When he came back word got around that Farook had been married, and the woman he described as a pharmacist joined him shortly afterward. A baby followed.
Baccari says the reserved Farook showed no signs of unusual behavior, although he grew out his beard several months ago.
Baccari said he been sitting at the same table as Farook at an office party Wednesday morning, but his co-worker suddenly disappeared, leaving his coat on his chair.
Baccari said he had stepped into the bathroom when the shooting started and suffered minor wounds from shrapnel slicing through the wall.
A person by Farook's name was listed on county documents as an employee of the San Bernardino County Environmental Health Department.

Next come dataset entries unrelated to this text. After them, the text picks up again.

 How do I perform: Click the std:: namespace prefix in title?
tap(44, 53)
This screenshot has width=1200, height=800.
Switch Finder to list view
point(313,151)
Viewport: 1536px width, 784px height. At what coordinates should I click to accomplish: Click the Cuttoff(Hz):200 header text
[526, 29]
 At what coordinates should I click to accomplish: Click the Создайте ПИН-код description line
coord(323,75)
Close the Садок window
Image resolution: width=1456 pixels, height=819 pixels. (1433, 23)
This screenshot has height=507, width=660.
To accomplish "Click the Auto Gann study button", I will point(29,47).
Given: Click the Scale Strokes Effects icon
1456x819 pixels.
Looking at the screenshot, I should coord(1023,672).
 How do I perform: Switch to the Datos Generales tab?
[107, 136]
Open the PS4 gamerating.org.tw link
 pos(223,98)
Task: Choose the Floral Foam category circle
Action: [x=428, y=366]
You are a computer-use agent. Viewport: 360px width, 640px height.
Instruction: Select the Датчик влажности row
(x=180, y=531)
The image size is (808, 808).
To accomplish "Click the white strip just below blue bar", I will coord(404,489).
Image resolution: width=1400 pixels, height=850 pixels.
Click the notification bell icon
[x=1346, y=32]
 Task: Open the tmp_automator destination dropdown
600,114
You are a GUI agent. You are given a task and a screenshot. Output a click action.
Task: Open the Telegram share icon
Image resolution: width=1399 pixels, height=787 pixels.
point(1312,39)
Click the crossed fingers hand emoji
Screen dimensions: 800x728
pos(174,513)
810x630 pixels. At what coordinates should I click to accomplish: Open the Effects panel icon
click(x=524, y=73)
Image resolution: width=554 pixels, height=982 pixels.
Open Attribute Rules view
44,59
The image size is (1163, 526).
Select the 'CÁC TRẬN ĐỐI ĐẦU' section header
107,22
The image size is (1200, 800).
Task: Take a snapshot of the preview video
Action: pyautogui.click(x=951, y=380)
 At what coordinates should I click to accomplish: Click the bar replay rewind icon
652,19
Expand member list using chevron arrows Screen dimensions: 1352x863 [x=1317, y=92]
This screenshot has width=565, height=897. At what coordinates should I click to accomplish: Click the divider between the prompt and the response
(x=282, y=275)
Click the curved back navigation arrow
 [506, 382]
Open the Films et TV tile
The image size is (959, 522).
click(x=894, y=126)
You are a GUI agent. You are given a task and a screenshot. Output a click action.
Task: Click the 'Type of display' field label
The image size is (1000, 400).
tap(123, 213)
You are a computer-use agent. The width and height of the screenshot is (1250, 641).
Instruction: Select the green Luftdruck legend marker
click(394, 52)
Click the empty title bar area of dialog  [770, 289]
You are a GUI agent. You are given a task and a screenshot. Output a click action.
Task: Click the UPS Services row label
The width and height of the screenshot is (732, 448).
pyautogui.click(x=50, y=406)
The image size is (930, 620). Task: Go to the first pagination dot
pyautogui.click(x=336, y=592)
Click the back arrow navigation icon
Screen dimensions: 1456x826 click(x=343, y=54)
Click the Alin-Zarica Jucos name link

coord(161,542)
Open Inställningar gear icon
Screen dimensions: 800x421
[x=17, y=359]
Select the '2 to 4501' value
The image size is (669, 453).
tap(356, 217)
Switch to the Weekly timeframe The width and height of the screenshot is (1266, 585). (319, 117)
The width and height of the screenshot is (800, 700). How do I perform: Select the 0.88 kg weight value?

That department had gathered on Wednesday for a holiday party at the shooting site.
A man carrying the same name as Farook is also listed as residing at an apartment complex where the suspects of Wednesday's shooting were tracked by police.
California Muslims condemn 'horrific' mass shooting
California's Muslim community
expressed its horror on Wednesday at the mass shooting Authorities have drawn no connection between the attack and radical Islam at this stage in the investigation.
Hussam Ayloush, executive director of the Los Angeles chapter of the Council on American-Islamic Relations (CAIR), said its members “unequivocally condemn the horrific act that happened today".
Inland Regional Center: the shooting site
The Inland Regional Center complex is pictured in an aerial photo following the shooting. ─ Reuters
The Inland Regional Center is one of 21 facilities set up by the state and run under contract by non-profit organisations to serve people with developmental disabilities, said Nancy Lungren, spokeswoman for the California Department of Developmental Services.
Lavinia Johnson, executive director of the facility, told CNN the suspects opened fire inside a conference building in the complex where a holiday party was being held for county health department personnel.
The conference building sits adjacent to the two larger three-story buildings that house most of the agency's offices at the complex, Johnson said.
Asked whether that meant that the Inland Regional Center staff and clients were safe, she said she understood they were being evacuated.
String of shootings
So far in 2015, there have been more than 350 shootings in which four or more people were wounded, according to the crowd-sourced website shootingtracker.com, which keeps a running tally of US gun violence.
The shooting in California comes less than a week after a gunman killed three people and wounded nine in a shooting rampage at a Planned Parenthood clinic in Colorado Springs, Colorado.
In October, a gunman killed nine people at a college in Oregon, and in June, a white gunman killed nine black churchgoers in South Carolina.
Gun control advocates, including Democratic President Barack Obama, say easy access to firearms is a major factor in the shooting epidemic, while the National Rifle Association and other pro-gun advocates say the Second Amendment of the US Constitution guarantees Americans the right to bear arms.